Look through the entries below and report how many lines hold the string "dimensions". Only the number is wanted.

* [Data records]
● ● ● ● ● ● ●

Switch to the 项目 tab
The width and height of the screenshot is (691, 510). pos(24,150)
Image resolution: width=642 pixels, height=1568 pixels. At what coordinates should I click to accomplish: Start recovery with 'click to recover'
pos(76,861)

● ● ● ● ● ● ●

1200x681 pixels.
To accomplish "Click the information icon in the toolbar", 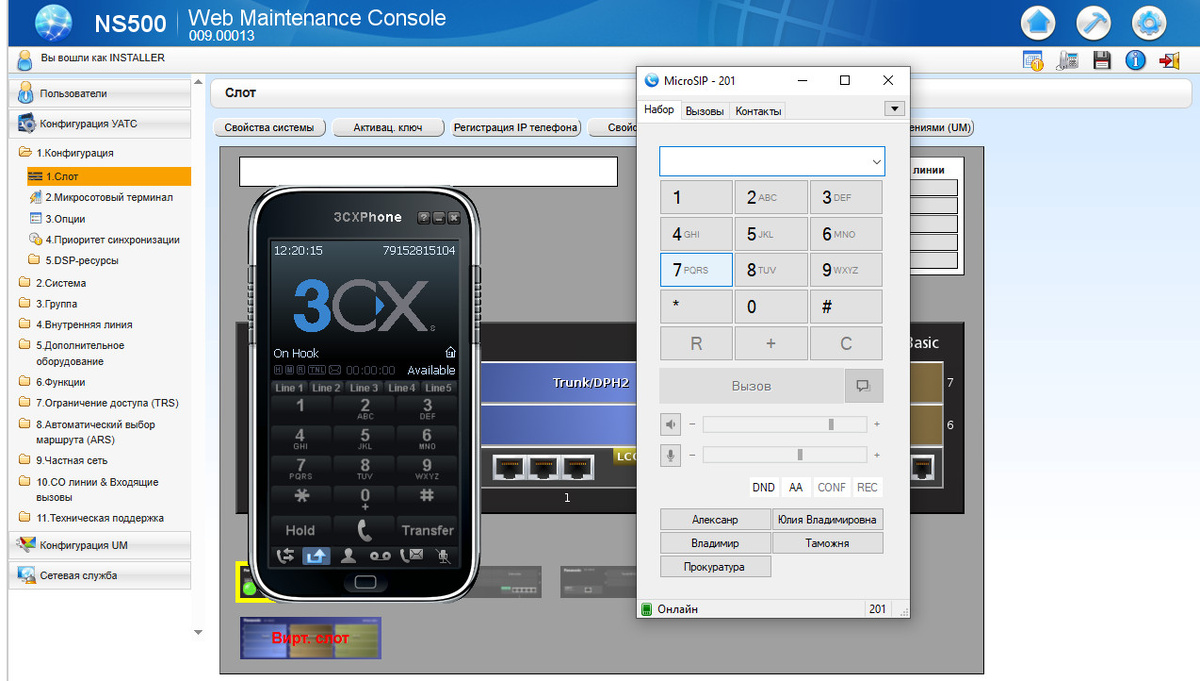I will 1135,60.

● ● ● ● ● ● ●

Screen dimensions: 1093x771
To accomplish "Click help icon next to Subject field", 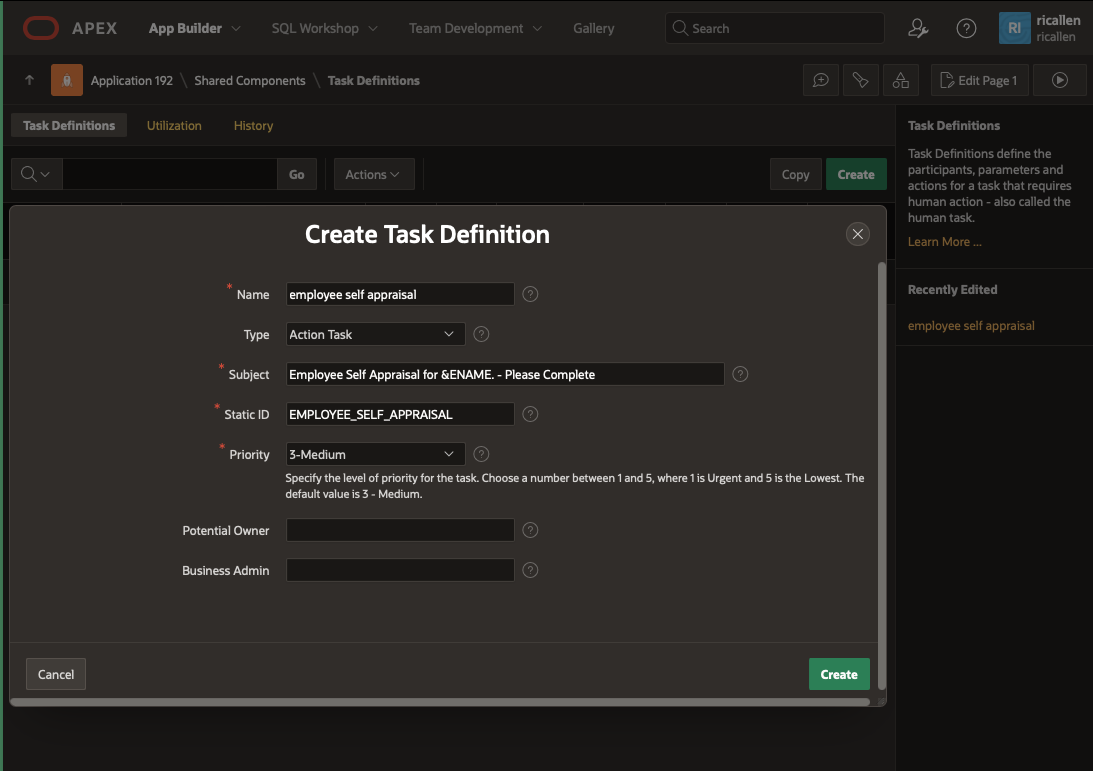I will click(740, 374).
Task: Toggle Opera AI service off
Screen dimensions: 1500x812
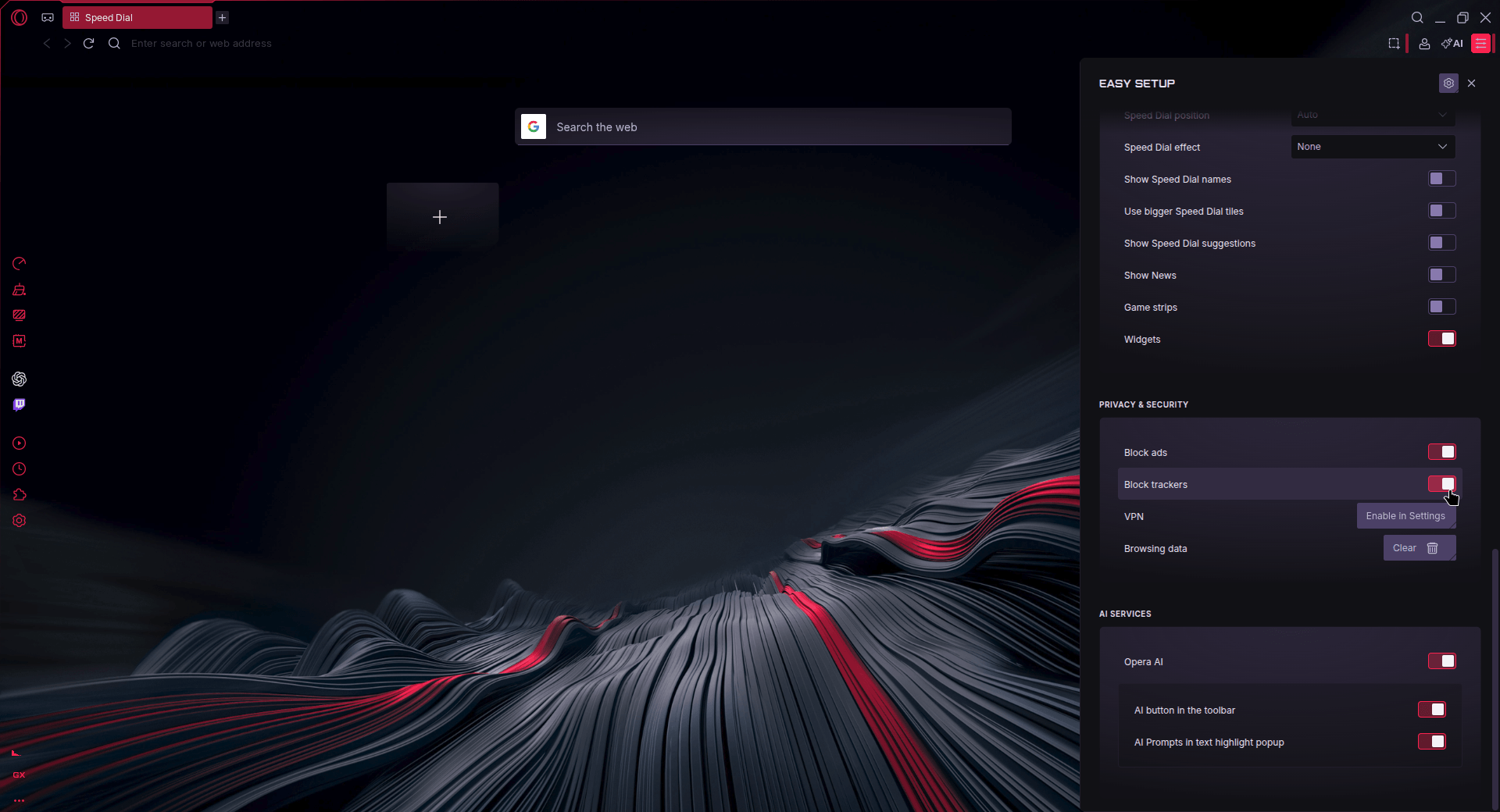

● ● ● ● ● ● ●

* [Task response] 2